Many people in the West have no idea of the huge differences between the dishes served in Chinese restaurants and the typical Chinese diet. You will usually see Chinese people slurping large bowls of soups with noodles if you happen to visit a local food establishment. These soups contain large amounts of vegetables and few meats and are very healthy ways of eating. You will never see a Chinese person eating this type of dish who is overweight.

The Hong Kong Style of Cooking

What most people in the West consider Chinese foods are foods usually served for special events and are considered “banquet” foods. These foods are sticky, pungent sweet, and sour and are really delicious!

These incredibly crispy, sweet, and sour dainty morsels are cooked and served with lots of fat, salt, and sugar: ingredients fast-food joints use with reckless abandon! Even worse, these foods, especially those toothsome appetizers, are deep-fried. We now understand why these foods are only served in special occasions, eating them on a regular basis would guarantee you a heart attack.

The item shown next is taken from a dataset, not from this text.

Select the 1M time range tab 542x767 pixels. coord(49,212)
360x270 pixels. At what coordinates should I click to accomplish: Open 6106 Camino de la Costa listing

Be that as it may, the booming economies of Asia have contributed greatly to the normalization of this kind of eating. Thus once unheard of in the Orient, heart disease, high blood pressure, and obesity are now becoming a serious health problem there. The number of obese children in China is fast catching up to the childhood obesity epidemic in the States.

It is not good to separate pleasure from eating. But Chinese banquet dishes that are deep fried and loaded with salt and sugar should only be eaten occasionally as consuming them frequently would result in diabetes, cardiovascular disease, hypertension, stroke, or a heart attack. If you want a delectable but healthy kind of dish, avail yourself of the traditional Chinese diet and enjoy healthy soups mixed with noodles and fresh vegetables.

Jamie Catlett is an acupuncturist in Jacksonville, FL and the founder of Jacksonville Acupuncture Clinic.